Horace y Flapper durmieron con las gallinas muertas, las verduras y el vodka debajo del catre. El guardia alemán hizo su aparición habitual a las siete en punto y luego se esfumó. Los hombres se habían quedado anonadados al ver el botín que ahora estaba oculto en el barracón de personal y Jock hizo una lista y una nueva receta para la cena del día siguiente. Jock se las había arreglado incluso para birlar especias de la cocina de campaña alemana y convencer al comandante del campo de que fuera un poco más generoso con la ración de pan. Y, cosa increíble, había utilizado todos sus poderes de persuasión para suplicar los ingredientes necesarios para preparar masa de empanada. A regañadientes, el comandante del campo le había facilitado harina, leche y huevos suficientes para preparar una finísima masa de empanada para cien hombres.

Ésa tarde había llovido y, como era habitual con tiempo inclemente, la cena se preparó bajo techo en la estufa del barracón de personal, fuera de la vista y la curiosidad de los alemanes.

Fue perfecta… una velada perfecta.

Casi un centenar de prisioneros se apiñaron en el área donde por lo general dormían doce hombres. Cada cual trajo consigo un recipiente en el que se vertió un trago de vodka minuciosamente medido. Unos lo saborearon; otros se lo metieron entre pecho y espalda de inmediato y unos pocos lo reservaron para la cena que estaban a punto de degustar.

El cocinero no desperdició nada; se usó hasta el último pedazo de las gallinas, además de las verduras adicionales. Jock creó otra obra de arte culinaria. Para empezar, pieles de patata sazonadas. Los hombres se mostraron reacios al principio; a ninguno se le había ocurrido que se pudiera dar tan buen uso a los desechos de la patata. Pero Jock había reblandecido las pieles en agua hirviendo antes de freirlas con las especias robadas, unas cebollas troceadas y el jugo de unos tomates. El sabor era exquisito.

Y luego, de segundo, empanada de gallina.

Los hombres debían tener paciencia, pues los alemanes sólo habían facilitado al cocinero dos moldes de empanada de tamaño mediano. Cada plato era suficiente para diez hombres y muchos tuvieron que esperar horas para recibir su pedazo de cielo. No parecía que les importase mucho. Estaban sentados, fumando tabaco de sus paquetes de la Cruz Roja mientras hablaban del final de la guerra. Horace fue uno de los últimos en recibir su ración y saboreó hasta el último delicioso bocado. Luego levantó su vasito de vodka en dirección a Jock y brindó por él.

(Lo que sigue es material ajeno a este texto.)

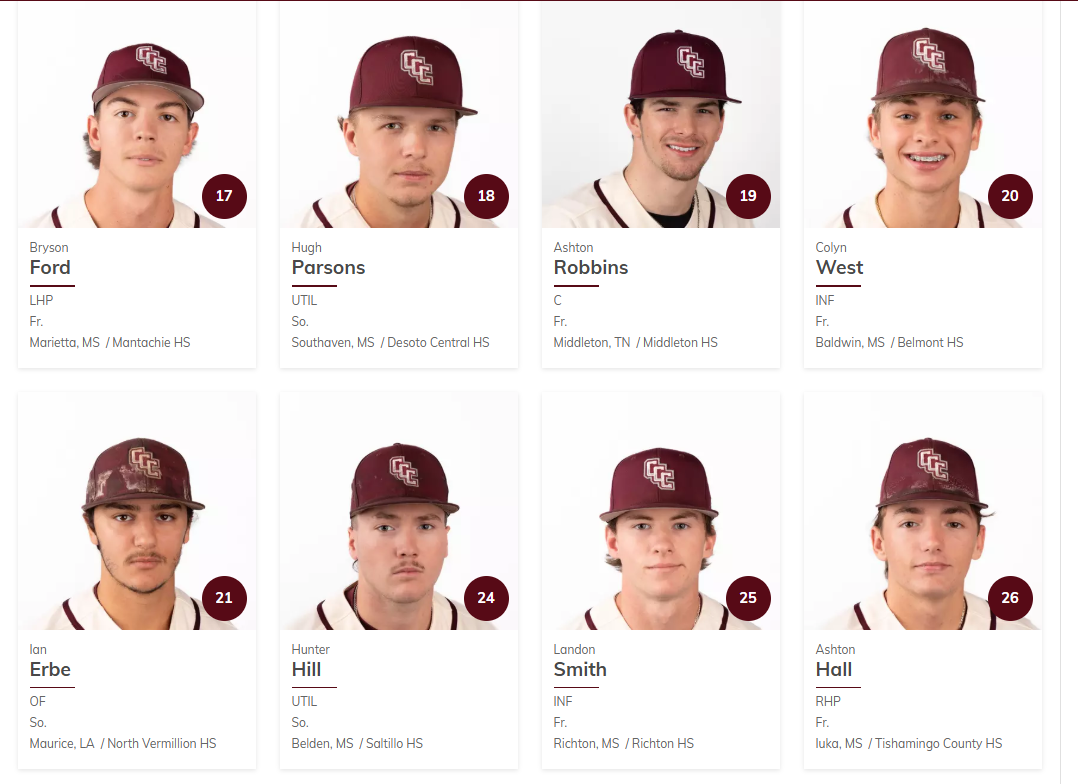The image size is (1078, 784).
Task: Click the number 20 jersey badge
Action: (x=1010, y=196)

Todos los allí reunidos sabían quiénes habían traído los ingredientes adicionales para el banquete de esa noche, pero como ocurre con todos los secretos bien guardados, nadie dijo una sola palabra; nadie propuso un brindis por los cazadores.

Y así era precisamente como lo prefería Horace.

A eso de las diez y media, con todos y cada uno de los hombres reunidos todavía en el barracón, Horace se puso en pie provisto de una hoja de papel.

—Y ahora, caballeros —dijo en un susurro—, aquí están las noticias de ayer de la BBC.